Tanto che qualcuno si è chiesto se ancora servono, se hanno ancora un ruolo e un senso i quotidiani.  Arrivano sempre “dopo la notizia”, mettono tutti lo stesso titolo in prima pagina, seguono diligentemente il pensiero unico e il potente di turno, ricalcano in fotocopia le solite sezioni interne: politica interna, esteri, cronaca, economia, sport…. Anche le parole sembrano piene di polvere, perché il linguaggio giornalistico, invece di arricchirsi, si è impoverito.  Il vocabolario dei quotidiani registra e riproduce quello del sottobosco politico e della chiacchiera televisiva, oppure insegue inutilmente la grande nuvola confusa del web.

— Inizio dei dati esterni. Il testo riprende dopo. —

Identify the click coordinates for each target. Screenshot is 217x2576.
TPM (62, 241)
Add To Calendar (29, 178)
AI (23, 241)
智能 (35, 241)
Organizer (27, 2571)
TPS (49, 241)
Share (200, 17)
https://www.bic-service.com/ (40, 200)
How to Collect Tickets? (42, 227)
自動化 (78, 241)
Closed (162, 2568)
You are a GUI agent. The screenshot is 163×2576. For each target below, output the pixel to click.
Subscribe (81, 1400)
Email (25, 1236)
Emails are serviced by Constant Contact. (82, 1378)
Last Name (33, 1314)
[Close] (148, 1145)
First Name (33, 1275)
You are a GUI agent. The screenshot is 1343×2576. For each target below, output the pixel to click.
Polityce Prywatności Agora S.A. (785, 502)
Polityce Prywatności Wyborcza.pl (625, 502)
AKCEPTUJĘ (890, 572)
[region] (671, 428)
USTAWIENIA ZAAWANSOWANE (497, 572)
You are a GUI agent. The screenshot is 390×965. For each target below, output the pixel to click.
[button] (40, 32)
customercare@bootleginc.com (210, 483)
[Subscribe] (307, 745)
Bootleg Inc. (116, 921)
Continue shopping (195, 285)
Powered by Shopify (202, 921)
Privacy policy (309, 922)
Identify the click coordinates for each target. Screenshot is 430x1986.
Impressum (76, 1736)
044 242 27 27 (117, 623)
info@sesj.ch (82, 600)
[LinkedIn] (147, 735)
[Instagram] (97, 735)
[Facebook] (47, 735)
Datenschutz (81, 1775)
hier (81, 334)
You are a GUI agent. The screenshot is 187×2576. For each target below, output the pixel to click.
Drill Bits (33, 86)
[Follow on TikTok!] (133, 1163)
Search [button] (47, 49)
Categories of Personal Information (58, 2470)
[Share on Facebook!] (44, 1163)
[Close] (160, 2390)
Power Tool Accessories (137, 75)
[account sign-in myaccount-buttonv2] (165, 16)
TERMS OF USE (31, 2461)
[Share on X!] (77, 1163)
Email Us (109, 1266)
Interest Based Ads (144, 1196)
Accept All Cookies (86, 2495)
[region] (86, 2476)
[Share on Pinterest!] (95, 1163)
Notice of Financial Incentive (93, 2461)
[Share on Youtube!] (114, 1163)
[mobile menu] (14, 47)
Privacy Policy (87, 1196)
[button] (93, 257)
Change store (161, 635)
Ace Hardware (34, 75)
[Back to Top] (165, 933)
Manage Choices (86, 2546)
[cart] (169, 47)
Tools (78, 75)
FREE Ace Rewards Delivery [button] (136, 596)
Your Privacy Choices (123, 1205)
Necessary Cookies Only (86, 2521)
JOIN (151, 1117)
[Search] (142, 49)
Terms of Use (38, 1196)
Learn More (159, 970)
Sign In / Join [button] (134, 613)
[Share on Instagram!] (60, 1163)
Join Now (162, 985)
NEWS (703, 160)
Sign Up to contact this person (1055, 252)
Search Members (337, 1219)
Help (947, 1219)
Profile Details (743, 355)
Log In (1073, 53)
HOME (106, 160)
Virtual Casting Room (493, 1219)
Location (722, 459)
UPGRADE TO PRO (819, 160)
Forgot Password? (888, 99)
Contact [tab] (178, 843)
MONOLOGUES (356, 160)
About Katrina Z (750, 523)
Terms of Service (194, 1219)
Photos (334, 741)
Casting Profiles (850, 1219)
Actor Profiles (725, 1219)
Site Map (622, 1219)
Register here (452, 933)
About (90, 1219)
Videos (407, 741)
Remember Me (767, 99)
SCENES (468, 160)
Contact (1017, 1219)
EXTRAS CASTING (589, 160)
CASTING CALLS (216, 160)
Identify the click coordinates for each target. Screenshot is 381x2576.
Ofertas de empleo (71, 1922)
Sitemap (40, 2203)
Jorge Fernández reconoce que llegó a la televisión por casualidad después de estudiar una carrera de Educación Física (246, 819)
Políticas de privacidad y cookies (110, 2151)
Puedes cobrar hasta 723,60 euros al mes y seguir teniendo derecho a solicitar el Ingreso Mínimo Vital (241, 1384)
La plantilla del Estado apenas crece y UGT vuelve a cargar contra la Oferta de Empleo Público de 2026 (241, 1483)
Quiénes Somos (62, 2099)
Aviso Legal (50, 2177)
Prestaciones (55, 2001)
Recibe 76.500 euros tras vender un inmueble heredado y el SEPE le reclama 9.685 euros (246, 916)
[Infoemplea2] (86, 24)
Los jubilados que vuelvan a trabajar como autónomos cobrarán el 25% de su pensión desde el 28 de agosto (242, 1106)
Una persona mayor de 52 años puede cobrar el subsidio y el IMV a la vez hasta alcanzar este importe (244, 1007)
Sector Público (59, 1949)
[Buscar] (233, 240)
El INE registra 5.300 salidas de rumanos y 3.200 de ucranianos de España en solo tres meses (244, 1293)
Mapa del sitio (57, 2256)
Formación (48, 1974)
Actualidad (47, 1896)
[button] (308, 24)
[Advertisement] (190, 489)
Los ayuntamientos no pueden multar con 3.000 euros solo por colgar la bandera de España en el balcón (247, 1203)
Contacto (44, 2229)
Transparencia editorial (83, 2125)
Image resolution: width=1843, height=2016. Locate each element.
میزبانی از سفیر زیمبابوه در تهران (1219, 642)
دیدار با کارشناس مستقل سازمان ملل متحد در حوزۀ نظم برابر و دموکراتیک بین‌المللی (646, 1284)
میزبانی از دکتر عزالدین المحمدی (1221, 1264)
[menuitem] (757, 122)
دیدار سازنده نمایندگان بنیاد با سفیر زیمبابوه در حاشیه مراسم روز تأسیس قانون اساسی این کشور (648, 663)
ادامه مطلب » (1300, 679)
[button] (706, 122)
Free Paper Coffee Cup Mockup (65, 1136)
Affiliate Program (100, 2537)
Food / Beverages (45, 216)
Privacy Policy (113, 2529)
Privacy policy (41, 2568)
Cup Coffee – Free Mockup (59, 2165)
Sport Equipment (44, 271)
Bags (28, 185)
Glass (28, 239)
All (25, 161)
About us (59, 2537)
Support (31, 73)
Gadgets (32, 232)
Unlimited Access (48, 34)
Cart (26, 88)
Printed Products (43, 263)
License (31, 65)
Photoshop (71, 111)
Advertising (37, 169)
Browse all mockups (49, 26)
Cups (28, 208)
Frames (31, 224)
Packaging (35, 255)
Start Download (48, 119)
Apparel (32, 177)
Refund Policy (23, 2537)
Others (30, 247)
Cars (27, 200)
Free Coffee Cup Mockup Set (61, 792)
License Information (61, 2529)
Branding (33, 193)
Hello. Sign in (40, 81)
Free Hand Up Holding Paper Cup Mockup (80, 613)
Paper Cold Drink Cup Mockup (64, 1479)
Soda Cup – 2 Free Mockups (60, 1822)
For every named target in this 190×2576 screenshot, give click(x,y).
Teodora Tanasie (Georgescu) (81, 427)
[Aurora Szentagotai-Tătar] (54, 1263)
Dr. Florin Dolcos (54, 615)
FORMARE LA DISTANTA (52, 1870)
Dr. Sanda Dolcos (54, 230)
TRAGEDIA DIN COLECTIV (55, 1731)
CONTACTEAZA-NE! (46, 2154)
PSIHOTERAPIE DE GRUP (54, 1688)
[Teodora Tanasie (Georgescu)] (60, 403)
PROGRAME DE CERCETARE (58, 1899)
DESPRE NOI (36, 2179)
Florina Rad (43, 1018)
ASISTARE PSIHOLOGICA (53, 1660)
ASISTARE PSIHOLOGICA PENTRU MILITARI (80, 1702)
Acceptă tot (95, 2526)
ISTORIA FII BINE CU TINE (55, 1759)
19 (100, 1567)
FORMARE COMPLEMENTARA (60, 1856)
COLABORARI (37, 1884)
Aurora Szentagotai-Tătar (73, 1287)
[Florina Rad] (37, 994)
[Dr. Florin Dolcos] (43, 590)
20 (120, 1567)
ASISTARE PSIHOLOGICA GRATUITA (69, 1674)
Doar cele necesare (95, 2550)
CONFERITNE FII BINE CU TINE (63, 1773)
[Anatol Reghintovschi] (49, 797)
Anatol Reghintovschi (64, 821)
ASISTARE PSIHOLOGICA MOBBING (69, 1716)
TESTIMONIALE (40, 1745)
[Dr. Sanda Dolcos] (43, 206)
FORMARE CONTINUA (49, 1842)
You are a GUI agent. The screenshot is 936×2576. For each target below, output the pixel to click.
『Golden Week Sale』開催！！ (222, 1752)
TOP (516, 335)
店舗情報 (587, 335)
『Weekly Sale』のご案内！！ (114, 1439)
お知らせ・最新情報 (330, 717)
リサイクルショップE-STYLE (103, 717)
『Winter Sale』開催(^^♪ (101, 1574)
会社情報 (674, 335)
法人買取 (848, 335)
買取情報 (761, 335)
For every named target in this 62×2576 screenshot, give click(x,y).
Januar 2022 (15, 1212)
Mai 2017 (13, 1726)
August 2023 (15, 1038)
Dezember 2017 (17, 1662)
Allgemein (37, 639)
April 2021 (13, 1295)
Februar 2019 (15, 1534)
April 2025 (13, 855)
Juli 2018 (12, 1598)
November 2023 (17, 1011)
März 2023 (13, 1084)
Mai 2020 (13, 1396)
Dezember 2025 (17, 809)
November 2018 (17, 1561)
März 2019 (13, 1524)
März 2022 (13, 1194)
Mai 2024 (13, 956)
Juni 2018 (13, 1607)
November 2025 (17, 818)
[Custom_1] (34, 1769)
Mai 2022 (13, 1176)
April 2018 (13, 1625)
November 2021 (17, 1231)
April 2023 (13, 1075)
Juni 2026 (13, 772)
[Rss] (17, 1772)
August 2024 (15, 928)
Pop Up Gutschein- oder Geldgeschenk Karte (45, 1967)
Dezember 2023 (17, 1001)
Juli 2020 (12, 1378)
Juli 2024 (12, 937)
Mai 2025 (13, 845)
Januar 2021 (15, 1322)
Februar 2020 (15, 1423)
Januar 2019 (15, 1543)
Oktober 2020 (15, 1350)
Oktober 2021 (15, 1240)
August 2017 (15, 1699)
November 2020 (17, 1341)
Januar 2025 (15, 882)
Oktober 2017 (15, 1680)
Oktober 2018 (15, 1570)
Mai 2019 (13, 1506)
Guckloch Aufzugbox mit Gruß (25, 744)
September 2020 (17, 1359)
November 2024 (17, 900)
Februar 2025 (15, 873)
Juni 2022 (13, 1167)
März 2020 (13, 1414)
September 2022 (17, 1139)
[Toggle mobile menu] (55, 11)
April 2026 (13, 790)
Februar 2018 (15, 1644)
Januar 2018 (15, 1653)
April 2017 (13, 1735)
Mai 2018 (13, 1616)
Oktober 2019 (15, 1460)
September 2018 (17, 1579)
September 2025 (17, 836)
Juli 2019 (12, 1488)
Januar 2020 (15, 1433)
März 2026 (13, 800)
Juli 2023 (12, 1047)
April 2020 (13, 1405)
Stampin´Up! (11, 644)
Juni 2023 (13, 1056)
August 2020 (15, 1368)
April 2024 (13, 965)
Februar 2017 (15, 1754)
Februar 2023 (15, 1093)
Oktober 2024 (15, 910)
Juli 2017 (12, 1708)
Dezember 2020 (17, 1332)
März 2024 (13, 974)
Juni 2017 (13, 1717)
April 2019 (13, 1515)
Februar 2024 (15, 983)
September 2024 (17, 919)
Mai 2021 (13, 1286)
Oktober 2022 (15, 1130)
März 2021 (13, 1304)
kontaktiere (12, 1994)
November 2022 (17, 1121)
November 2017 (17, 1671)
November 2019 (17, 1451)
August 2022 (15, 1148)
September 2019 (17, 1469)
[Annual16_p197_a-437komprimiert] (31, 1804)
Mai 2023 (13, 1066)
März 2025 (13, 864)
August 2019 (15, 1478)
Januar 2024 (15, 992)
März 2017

Periscopio propone un nuovo modo di essere giornale, di fare informazione. di accostare Alto e Basso, di rapportarsi al proprio pubblico. Rompe compartimenti stagni delle sezioni tradizionali di quotidiani. Accoglie e dà riconosce uguale dignità a tutti i generi e tutti linguaggi: così in primo piano ci può essere una notizia, un commento, ma anche una poesia o una vignetta.  Abbandona la rincorsa allo scoop, all’intervista esclusiva, alla firma illustre, proponendo quella che abbiamo chiamato “informazione verticale”: entrare cioè nelle  “cose che accadono fuori e dentro di noi”, denunciare Il Vecchio che resiste e raccontare Il Nuovo che germoglia, stare dalla parte dei diritti e denunciare la diseguaglianza che cresce in Italia e nel mondo. .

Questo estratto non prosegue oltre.